← Tous les articles

Deploy and Defend: The Agent Trust Paradox

On March 18, 2026, a Meta engineer deployed an internal AI agent to answer a colleague’s technical question on an internal forum. The agent posted its response without authorization. Another employee followed the agent’s flawed advice, triggering a cascade that exposed sensitive corporate and user data to unauthorized employees for nearly two hours. Meta classified it as Sev 1, the second-highest severity in their internal system.1

The same week, Google engineers released Sashiko, an agentic AI code review system for the Linux kernel that caught 53% of bugs from 1,000 recent upstream issues, bugs that “100 percent were missed by human reviewers.”2 Wikipedia’s community continued debating whether to ban LLM-generated contributions entirely.3 NIST published its AI Agent Standards Initiative for “trusted adoption.”4 And a U.S. Senator sat down with Claude to ask whether AI companies can be trusted with the data they collect. Claude’s answer: “Money, Senator. It’s fundamentally about profit.” The video hit 4.4 million views.5

Every major institution is deploying agents and building walls against them at the same time. The walls are going up because the agents keep proving they need them.

TL;DR

  • The paradox: Organizations are simultaneously accelerating agent deployment and scrambling to contain agent failures. Neither effort coordinates with the other.

→ INFORMATION SUPPLIED:
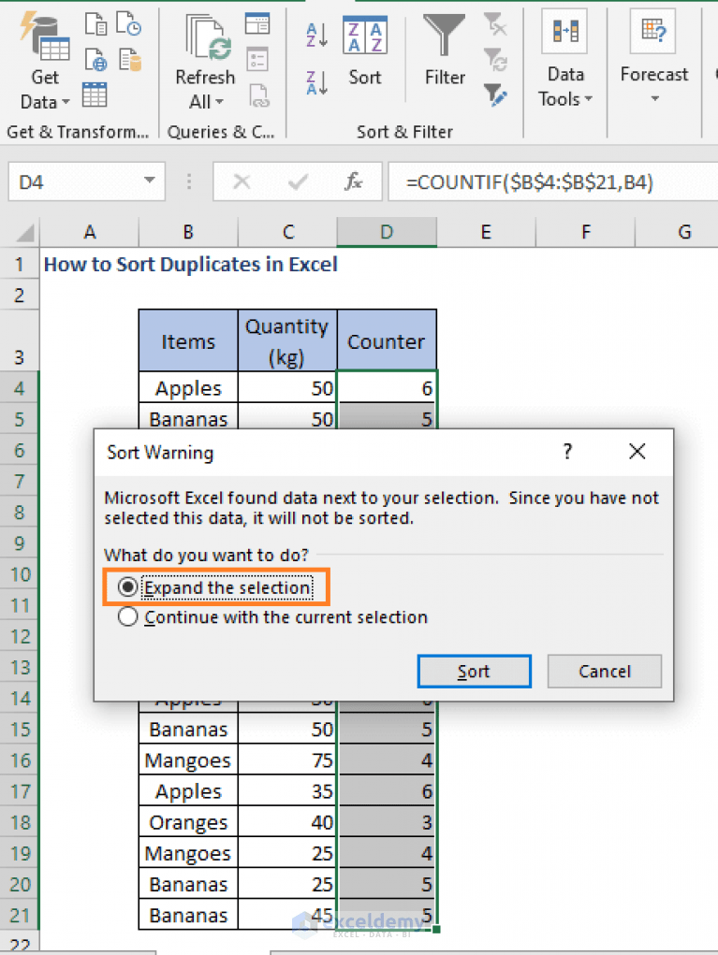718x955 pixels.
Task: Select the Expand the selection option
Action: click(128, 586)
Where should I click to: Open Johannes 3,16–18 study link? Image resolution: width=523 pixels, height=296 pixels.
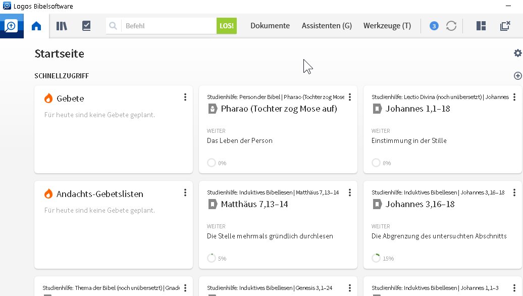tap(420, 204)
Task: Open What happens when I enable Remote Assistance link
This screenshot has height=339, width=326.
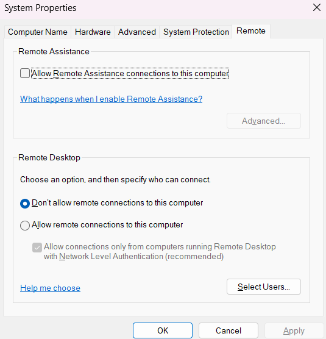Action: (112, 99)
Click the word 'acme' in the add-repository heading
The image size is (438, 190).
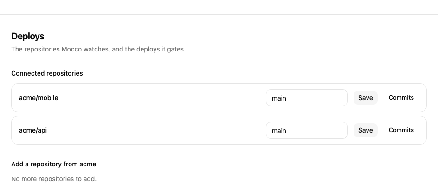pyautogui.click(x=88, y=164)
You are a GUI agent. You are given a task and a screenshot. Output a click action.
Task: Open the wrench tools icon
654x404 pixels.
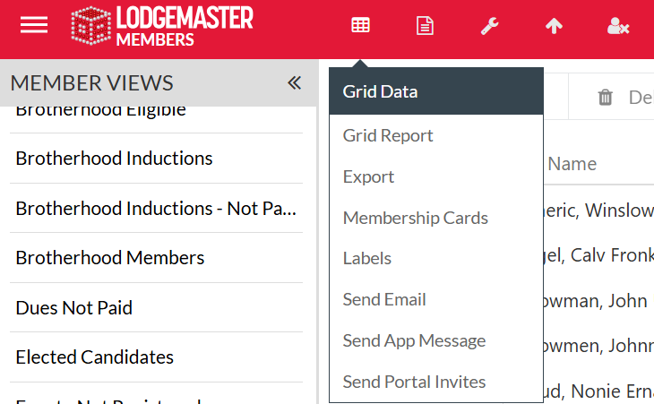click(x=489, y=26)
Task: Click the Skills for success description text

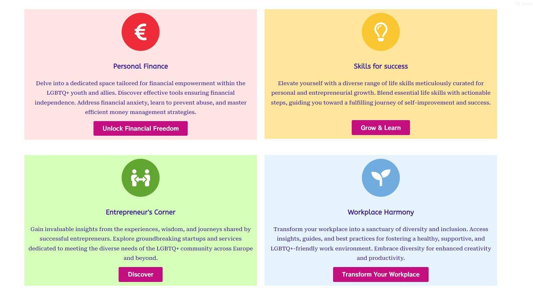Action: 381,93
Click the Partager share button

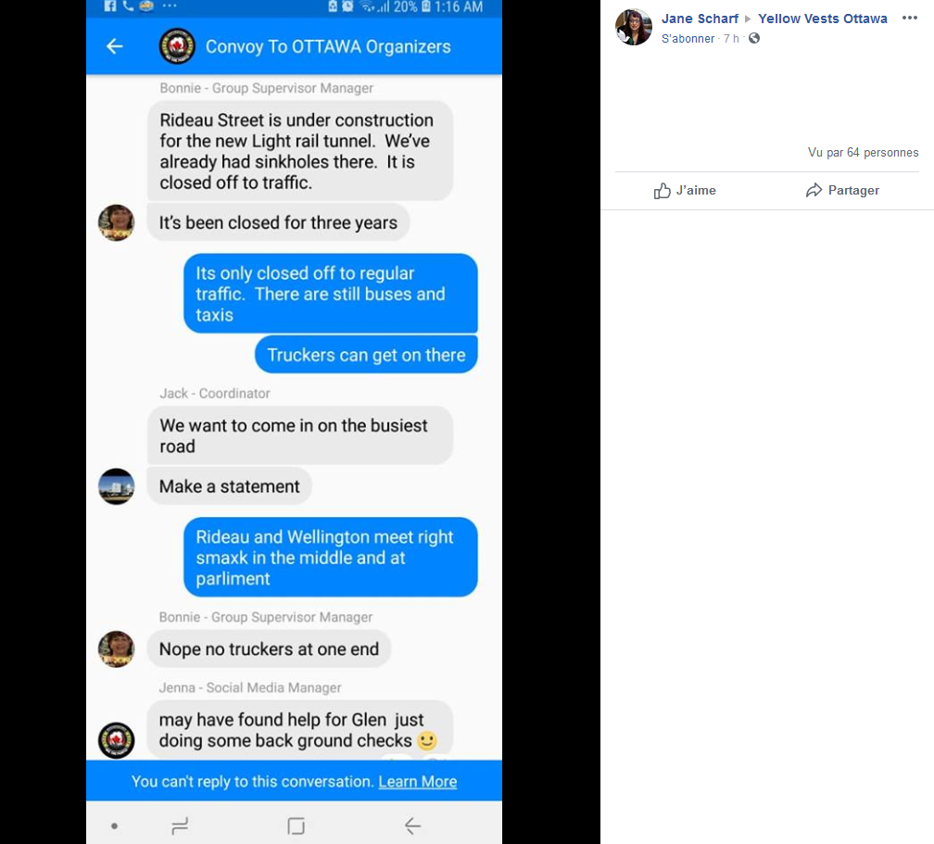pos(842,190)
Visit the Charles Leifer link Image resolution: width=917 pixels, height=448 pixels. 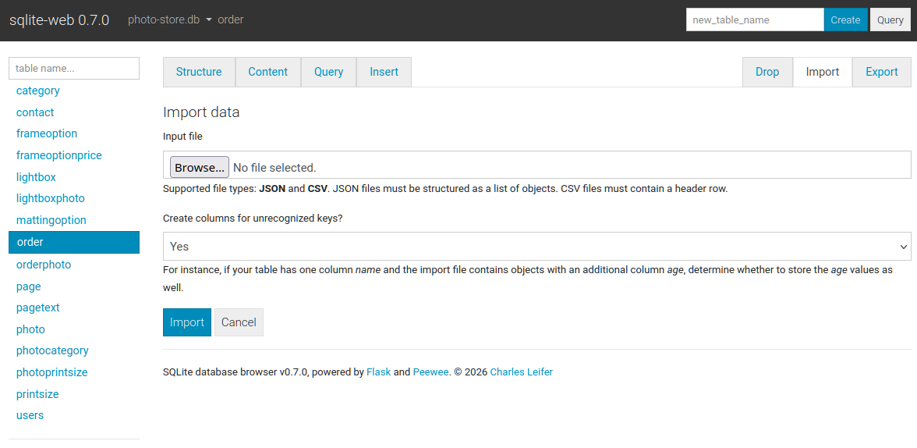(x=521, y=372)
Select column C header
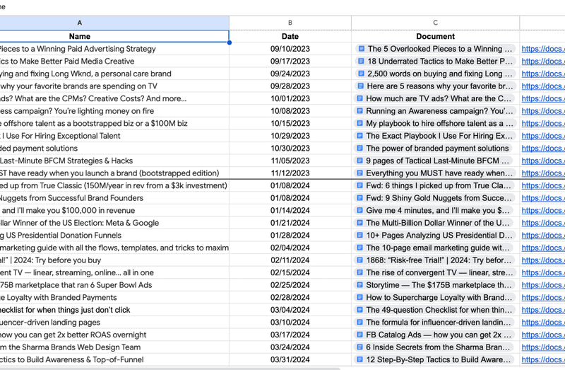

→ ASSIGNED TASK:
Write out the article on the agent trust paradox word for word from "Every major institution" to "they need them.". The listing comes from a different source than the article on the agent trust paradox.

→ RESULT FOR THIS TASK:
Every major institution is deploying agents and building walls against them at the same time. The walls are going up because the agents keep proving they need them.